As I looked
through today’s scripture, thrilling as it does with the resurrection, I was
thinking about next Sunday’s annual church meeting and our aspirations for
church growth.
Don’t we need to be more of a community of the
resurrection, I thought, an Easter People?
When you come as
I hope you will come next Sunday to own your church and elect its lay officers
I hope that in the reports you’ll receive you’ll catch more than a glimmer of the
resurrection.
People get
intrigued into church more than they get persuaded by good fellowship,
intelligent preaching and sound liturgy – and there’s nothing more intriguing
than what is seen to conquer death.
Let’s look back
into the eucharist booklet and have another look at the readings. First that
passage from Acts 3. It follows on from the healing of a lame man who went
leaping and bounding into the Temple. How intriguing that must have been! Something worth following – someone worth following! Let’s read v16 together when you find it: To this we are witnesses...by faith in the
name of Jesus, his name itself has made this man strong, whom you see and know;
and the faith that is through Jesus has given him this perfect health in the
presence of all of you.
When God is at
work people get drawn in and God is at
work here at St Giles! People are talking of him being with them, not least
through their trials, as they live with health or relationship or employment
challenges. It’s always heartening to me as parish priest to hear of
resurrection occurring, of the risen Christ coming to bear on the lives of
parishioners very often through the bearing of suffering or humiliation.
Then the second reading
from 1 John 3. I always find the first letter of John a real tonic and often
pick it up and read it when my faith flags. Nothing to beat God’s word for promise and encouragement
– would that we were all more immersed in it! Let’s read v2: Beloved, we are God’s children now; what we
will be has not yet been revealed. What we do know is this: when he is
revealed, we will be like him, for we will see him as he is.
What a promise! Our longing for the Lord is pivotal in attaining
what’s promised. Beryl’s memorial eucharist yesterday recalled her desire for
God all through her life expressed in steadfast attendance at the eucharist.

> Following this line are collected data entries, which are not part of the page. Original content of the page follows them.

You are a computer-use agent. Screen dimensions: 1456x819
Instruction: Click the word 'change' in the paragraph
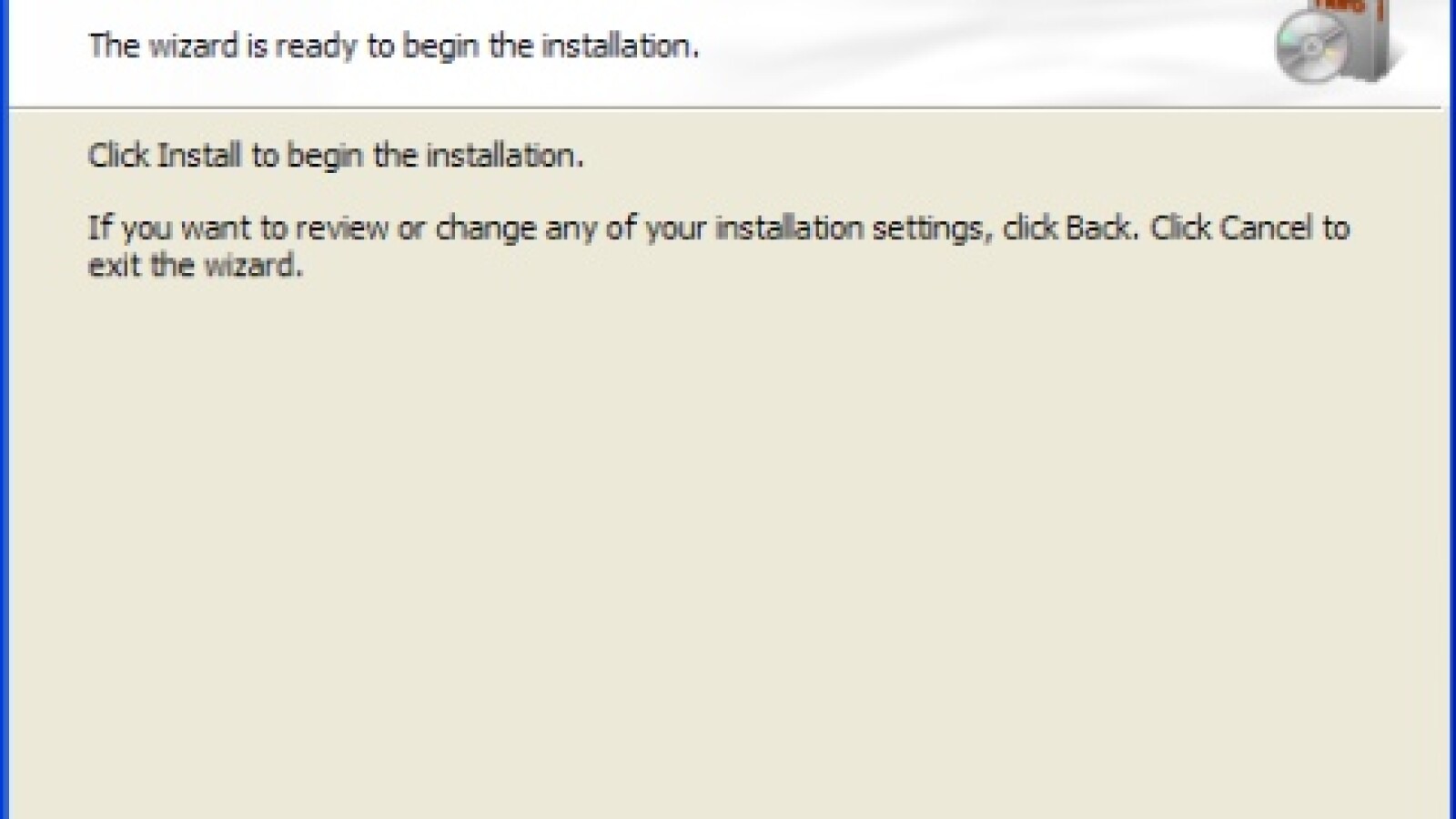[x=485, y=228]
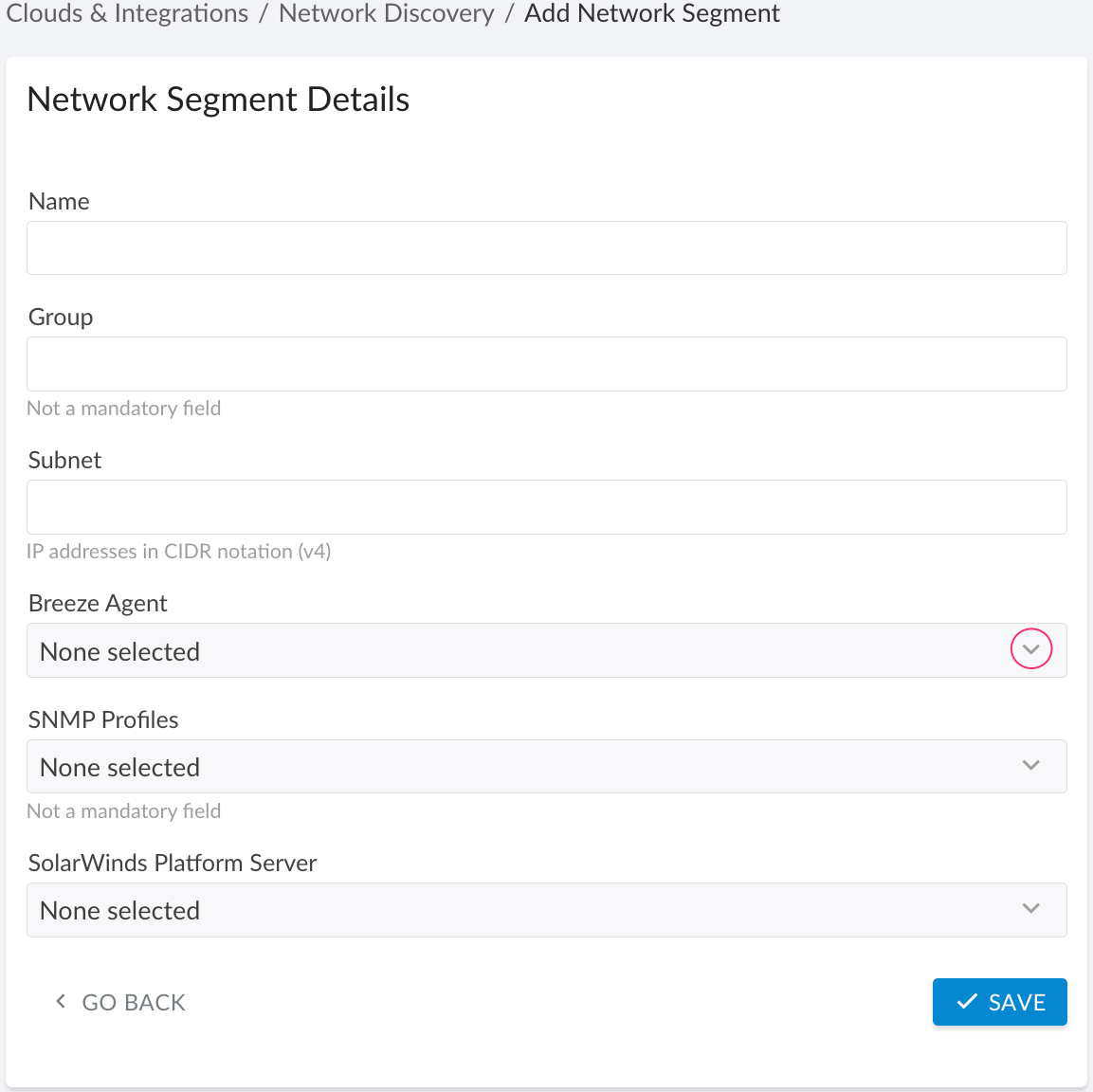Image resolution: width=1093 pixels, height=1092 pixels.
Task: Select 'None selected' in Breeze Agent
Action: (x=118, y=651)
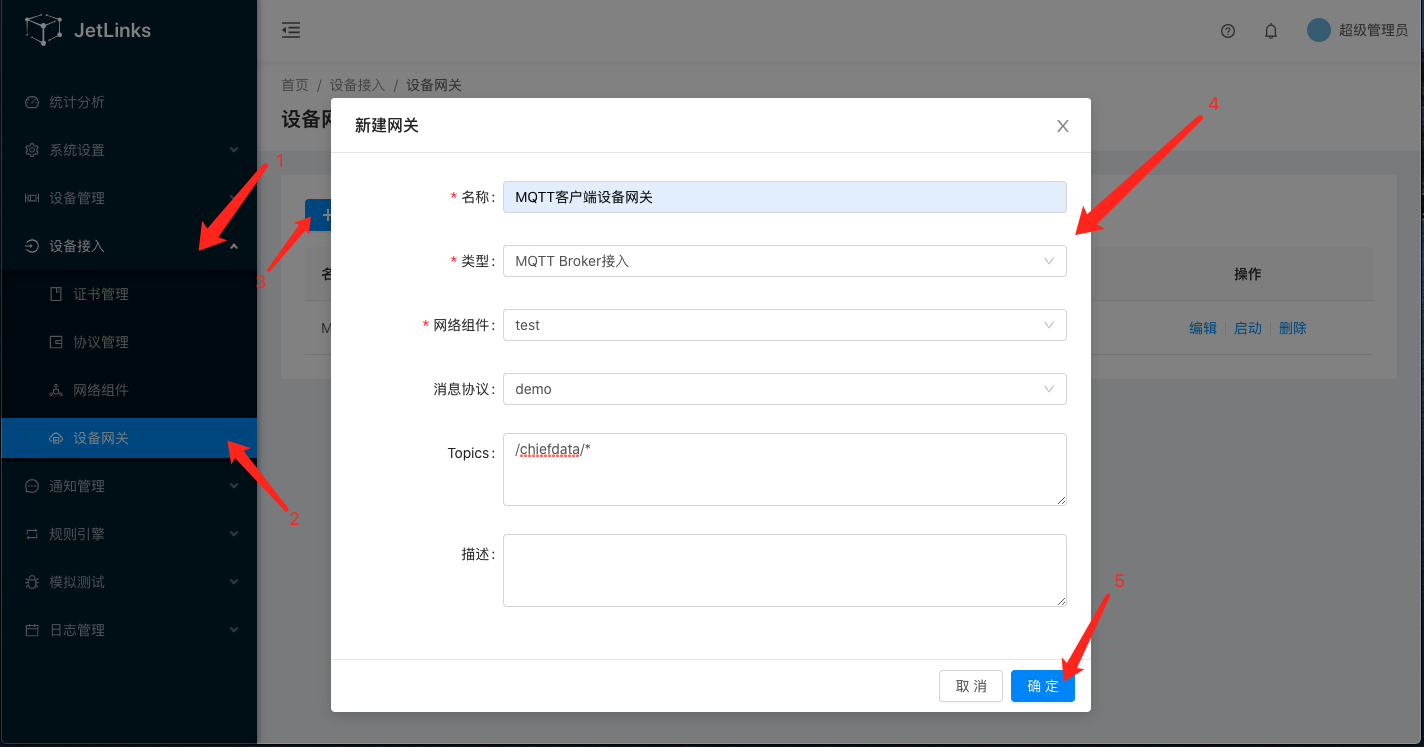Image resolution: width=1424 pixels, height=747 pixels.
Task: Click the Topics text area
Action: [x=784, y=469]
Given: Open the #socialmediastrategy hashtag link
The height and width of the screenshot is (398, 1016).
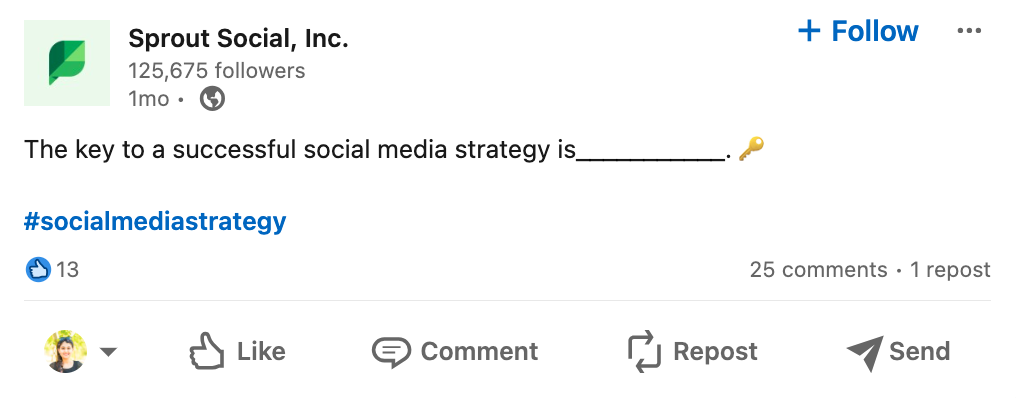Looking at the screenshot, I should pyautogui.click(x=155, y=222).
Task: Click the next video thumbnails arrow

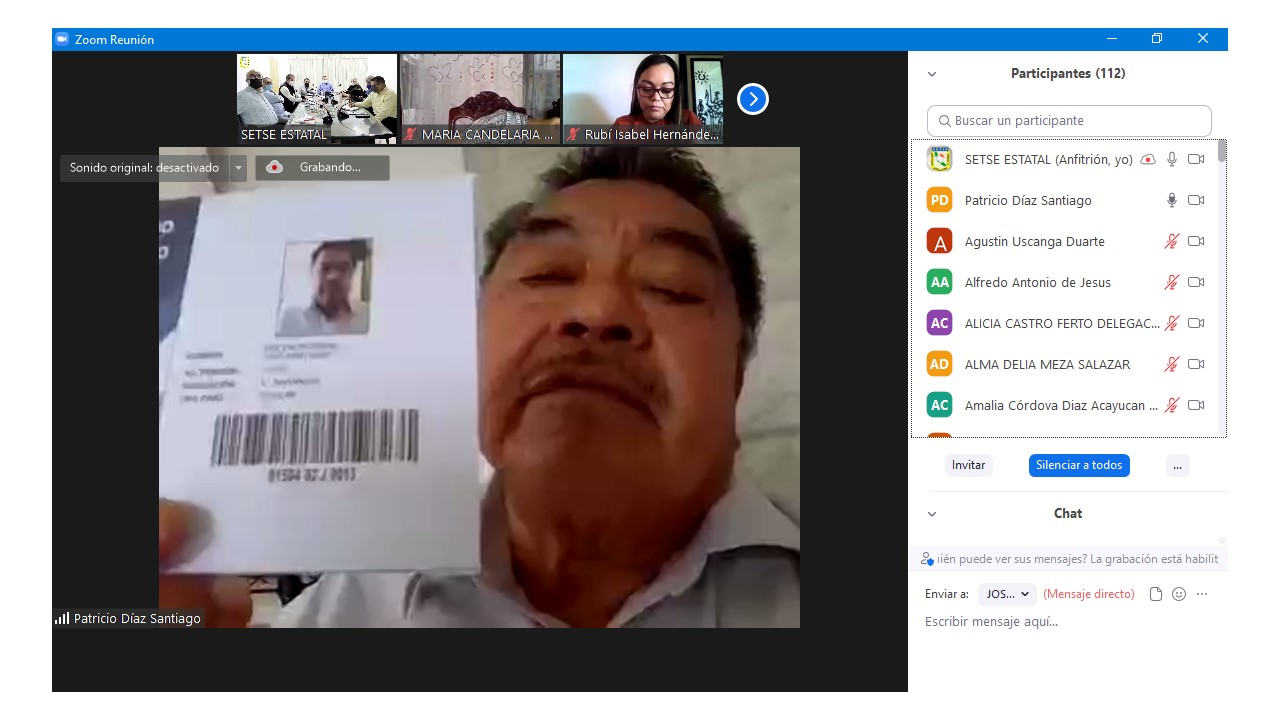Action: (752, 99)
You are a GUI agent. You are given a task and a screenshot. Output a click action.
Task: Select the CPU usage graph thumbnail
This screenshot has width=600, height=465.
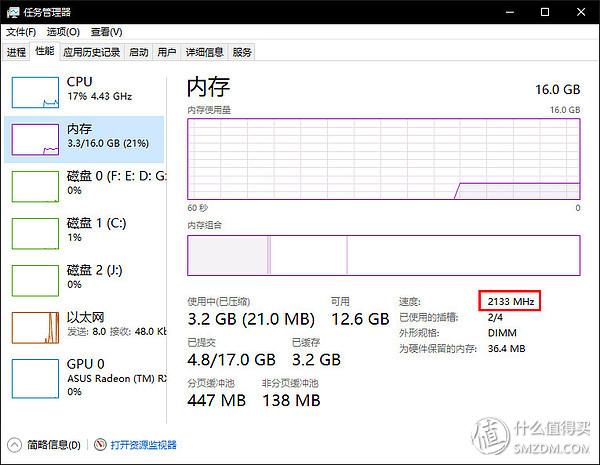(35, 89)
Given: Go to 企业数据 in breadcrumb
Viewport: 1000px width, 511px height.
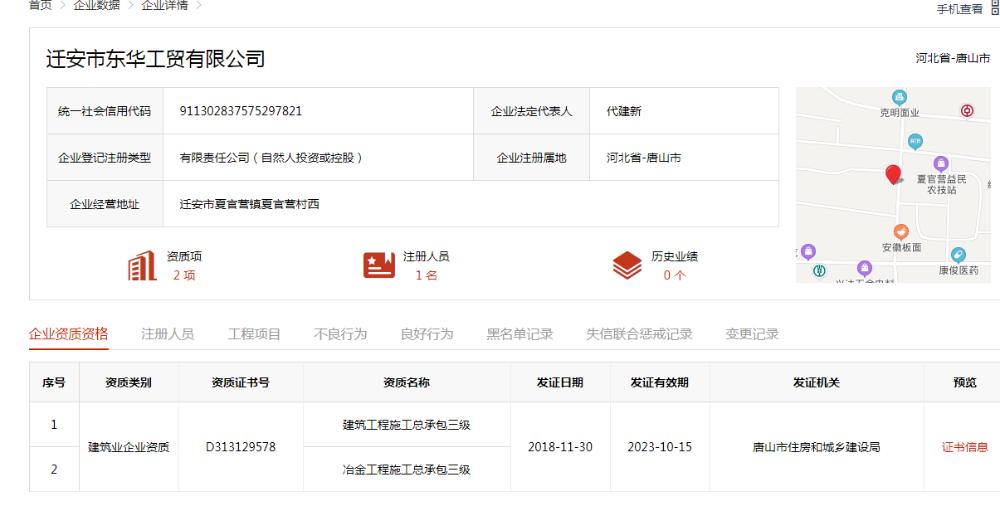Looking at the screenshot, I should coord(96,6).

In
the word and bread and wine of the eucharist we behold Christ veiled – we could
not face him if he wasn’t – but then, on that day of universal resurrection when he is
revealed, we will be like him, for we will see him as he is.
As a church we
need to build more of the eager longing for the Lord 1 John 3 speaks of, a
longing that is infectious and that leads beyond this world. How blessed we are
as a church to have members who long for the word and the sacrament and for
Christ in one another. How much we’ve got to learn from one another
spiritually! May Jesus intrigue us through one another!
Let’s end by
looking at today’s third reading from St Luke’s Gospel Chapter 24 in which Our
Lord emphasises the physicality of the resurrection, showing his wounded yet
glorified hands and feet and eating a piece of broiled fish. On the first those
who were at the Easter Vigil will recall that when we blessed the Pascal Candle
we placed four nails in its side to represent the physical crucifixion.
Why is this? Well
let’s read together verses 46-47. 46 and he said to them, ‘Thus it is written, that the
Messiah is to suffer and to rise from the dead on the third day, 47 and that
repentance and forgiveness of sins is to be proclaimed in his name to all
nations, beginning from Jerusalem.
The point Our Lord makes is the same
point St Peter makes in the first reading: it
is written, that the Messiah is to suffer.
The atheist writer Albert Camus once
debated the resurrection with French Dominicans. He complained that the
resurrection was an unreal and unsatisfactory happy ending. They answered by
pointing to this text. God came to share our suffering which served to expiate
the sin of the world. No suffering we have to endure is now strange to God. As
one of Wesley’s hymns puts it: Those dear
tokens of his passion still his dazzling body bears. Cause of endless
exultation to his ransomed worshippers. With what rapture gaze we on those
glorious scars.
It is written, that the Messiah is to suffer and to rise
from the dead on the third day, and that repentance and forgiveness of sins is
to be proclaimed in his name.
This morning the risen Christ
invites us once more to repent, to turn to him for forgiveness, so that his
light may shine in us and through us.
St Giles as a light house? Maybe, if you and I become lighthouses, little candles
lit from the Easter Candle? Lit with this faith – that the only meaningful thing in life is what conquers death, and not
what but who!
In Jesus Christ we gain not ideas,
doctrines, rules but Life - and where
that life is to be found – as I believe it is more and more at St Giles –
people who’ve it will infect others who’ve yet to find it!
‘The source of false religion is the
inability to rejoice, or rather, the refusal of joy, whereas joy is absolutely
essential because it is without any doubt the fruit of God’s presence.’ So
writes Alexander Schmemann. So then - our focus this Sunday in Easter
season is on rejoicing for eucharist
and Christian life itself means no less than thanks and praise. Christ is risen! ‘In his, in God’s
presence is the fullness of joy and at his right hand there are pleasures for
evermore’ says the Psalmist. Alleluia
Christ is risen! He is risen indeed, alleluia!